[Start of section]

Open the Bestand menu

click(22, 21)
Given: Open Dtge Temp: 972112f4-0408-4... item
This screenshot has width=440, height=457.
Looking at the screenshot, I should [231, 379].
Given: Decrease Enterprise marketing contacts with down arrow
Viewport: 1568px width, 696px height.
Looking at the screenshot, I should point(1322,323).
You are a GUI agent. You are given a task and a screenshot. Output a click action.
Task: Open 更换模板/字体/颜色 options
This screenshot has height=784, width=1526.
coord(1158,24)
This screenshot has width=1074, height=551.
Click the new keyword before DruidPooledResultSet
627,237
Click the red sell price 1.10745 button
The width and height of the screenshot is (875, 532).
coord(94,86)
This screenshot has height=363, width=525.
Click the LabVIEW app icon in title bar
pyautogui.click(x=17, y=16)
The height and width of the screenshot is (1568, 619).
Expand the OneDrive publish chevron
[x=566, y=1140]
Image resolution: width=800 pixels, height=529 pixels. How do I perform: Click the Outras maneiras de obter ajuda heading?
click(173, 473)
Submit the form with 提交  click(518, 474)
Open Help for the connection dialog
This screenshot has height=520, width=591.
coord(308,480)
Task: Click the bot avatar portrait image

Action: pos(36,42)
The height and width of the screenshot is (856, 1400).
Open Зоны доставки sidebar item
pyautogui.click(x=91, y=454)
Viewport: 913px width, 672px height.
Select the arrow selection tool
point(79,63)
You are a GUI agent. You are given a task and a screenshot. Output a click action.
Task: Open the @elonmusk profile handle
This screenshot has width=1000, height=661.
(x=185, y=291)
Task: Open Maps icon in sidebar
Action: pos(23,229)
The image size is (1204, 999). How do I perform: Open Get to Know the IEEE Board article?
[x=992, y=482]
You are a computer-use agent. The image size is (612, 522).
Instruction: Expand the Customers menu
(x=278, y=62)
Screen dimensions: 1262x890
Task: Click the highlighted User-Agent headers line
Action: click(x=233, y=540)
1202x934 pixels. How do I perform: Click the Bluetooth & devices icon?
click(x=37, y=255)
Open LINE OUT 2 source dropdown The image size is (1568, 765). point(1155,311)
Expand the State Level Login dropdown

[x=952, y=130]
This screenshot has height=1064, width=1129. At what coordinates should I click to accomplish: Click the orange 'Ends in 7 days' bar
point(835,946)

[End of section]

→ Task brief: Once you reach the line with "This screenshot has height=784, width=1526." in the data above, copy it and every line after it exactly, up to and including the line with "Click the red sell price 1.10745 button".

→ Response:
This screenshot has height=784, width=1526.
coord(1158,24)
This screenshot has width=1074, height=551.
Click the new keyword before DruidPooledResultSet
627,237
Click the red sell price 1.10745 button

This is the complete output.